1) A autora pediu uma "nega maluca" para a Páscoa e foi repreendida por sua professora por usar esse termo.
2) Ela discute como as palavras usadas para descrever deficiências e minorias têm mudado para ser politicamente corretas, mas de uma forma exagerada e falsa.
3) A autora questiona como deve se referir a sua própria etnia de descendência portuguesa e italiana nesse contexto de novas palavras politicamente corretas.
1. Carta de uma lusoitaliana
Quando tia Elnice me perguntou o que eu queria ganhar de Páscoa,
não hesitei em responder: “uma nega maluca!”. Desde que fui
apresentada a este doce, não mais peço outra coisa para a tia, que
faz de uma forma tão especialmente gostosa quanto o bairro inteiro
jamais provou igual! Pois antes mesmo de a ressurreição de Cristo ter
sido anunciada no calendário, fui condenada pela professora da
faculdade, ao relatar meu diálogo com a tia Nice, como é chamada lá
em casa.
Recebi advertência por ter sido flagrada cometendo o que para ela
soou como pecado, leviandade ou difamação. Talvez tudo isso junto,
incrementado por ódio no coração de alguém – não do meu. O
Andrade já havia comentado comigo, mas dei de ombros para a prosa
dele na época. Aconteceu em maio de 2006: quando o pai dele
chamou ao cego de cego, foi repreendido por uma turma de meninas
e rapazes, desses que parecem se reproduzir das telas de TV. Não
sei se me fiz clara: o pai do Andrade chamou de cego o cego.
Disseram a ele, em uníssono: “- Deficiente visual”. Surpreso, o pai do
Andrade, que sofre de miopia, pensou “de onde me conhecem?”.
De uns tempos pra cá, o cult é ser um tanto quanto exageradamente
bondoso com o outro, ou melhor, é ser falsamente caridoso com a
desgraça alheia. Palavras bonitas pipocam, em alusão a doenças que
existiam desde o tempo em que ser educado era tão somente
respeitar – e não cortejar – o próximo. Virou elegante falar em
“portador de necessidades especiais” e, antes mesmo que se reflita o
que exatamente a expressão quer dizer, abre-se um sorriso, como se
estivesse ouvindo a nona sinfonia de Bethoven. Isso sem falar nas
condições dos deficientes físicos que foram elevados ao nível de
“cadeirantes”. Já não sei mais o que responder quando o
oftalmologista questiona sobre minhas queixas. Não sou cega, porém
2. tenho grande deficiência visual.

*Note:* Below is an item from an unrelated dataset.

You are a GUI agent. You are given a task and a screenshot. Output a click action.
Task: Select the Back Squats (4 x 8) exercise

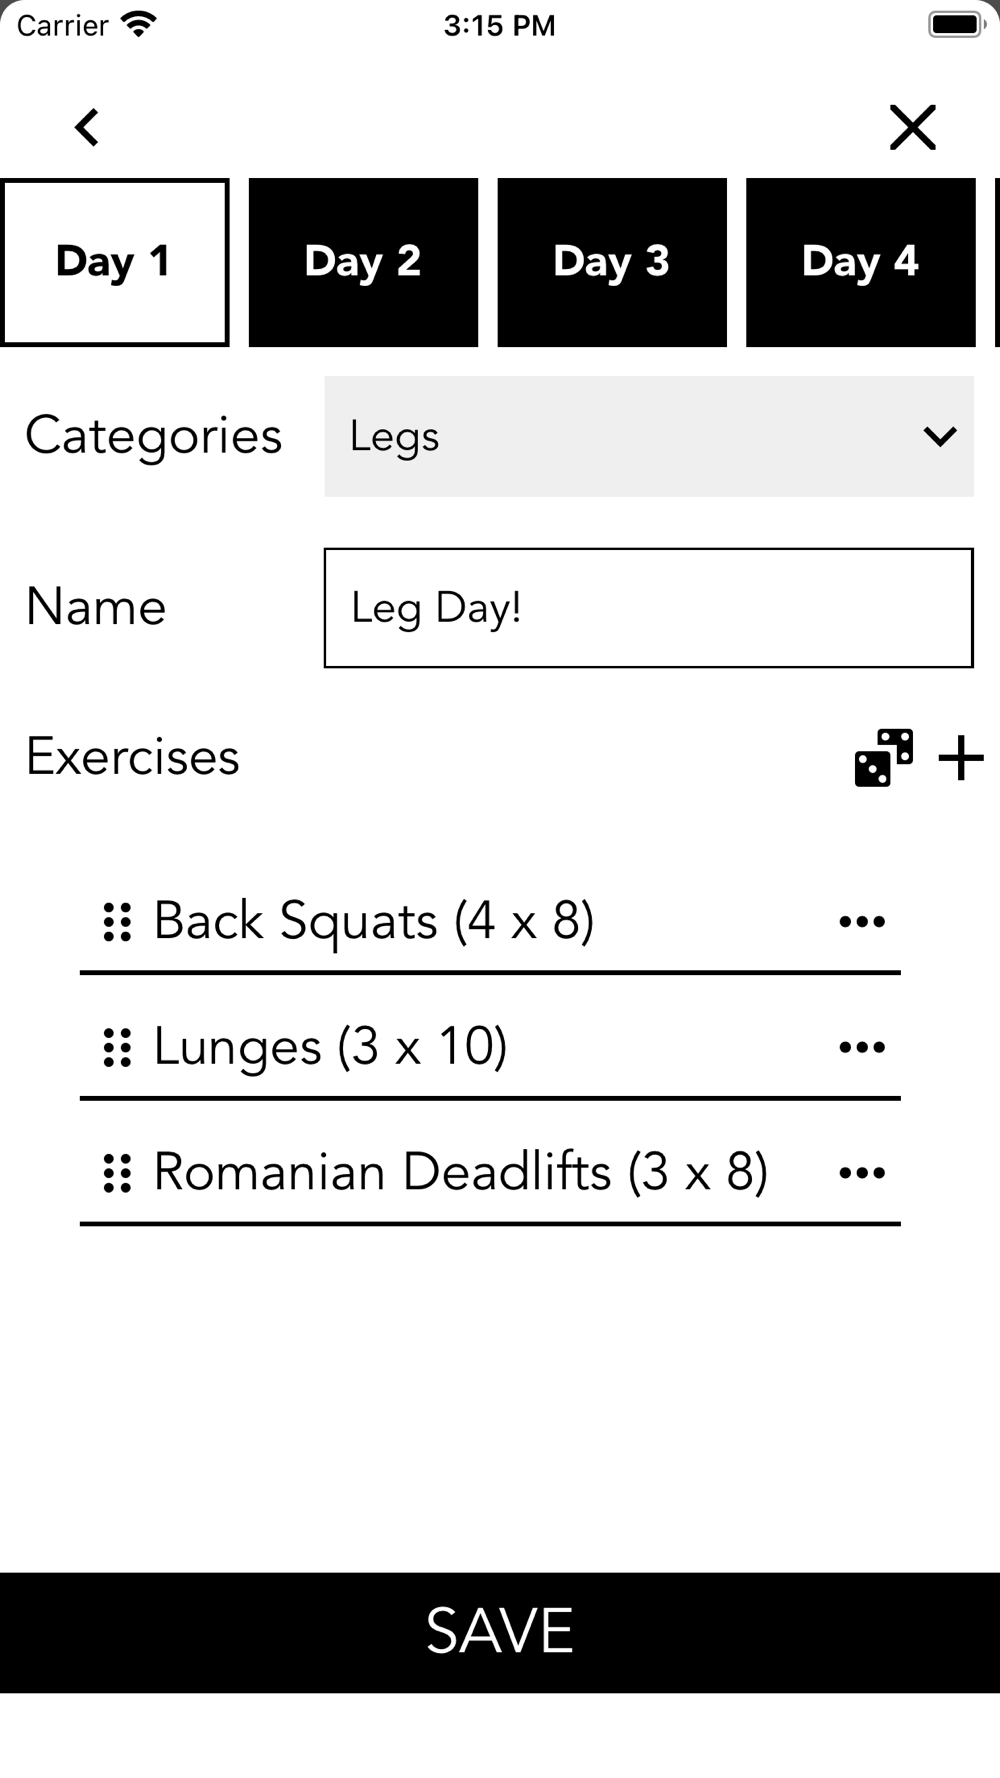tap(374, 921)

Ou será que quase sete graus de
astigmatismo também já foram premiados com um vocábulo
espetacularmente erudito e nulo, no holl dos eufemismos patológicos?
Não sei como se foi chegar a esse patamar, em que negros não
podem ser assim chamados, como se o nome da raça fosse ofensa.
Não sei como me referir à minha própria condição, já que descendo
de portugueses e italianos. Uma vez que se fala em
“afrodescendentes”, devo, então, ser chamada de lusoitaliana?
O curso da vida que deveria seguir normalmente ficou mais
complicado, como se já não fosse tortuoso o caminho de quem
precisa andar de cadeira de rodas, ou tenha cegueiras, deficiências
mentais ou psicológicas. Negam-se tais circunstâncias por meio de
palavras dissimuladas. Na próxima Páscoa, espero que a tia Nice
compreenda quando eu disser: “quero uma afrodescendente
portadora de necessidades especiais, tia!”.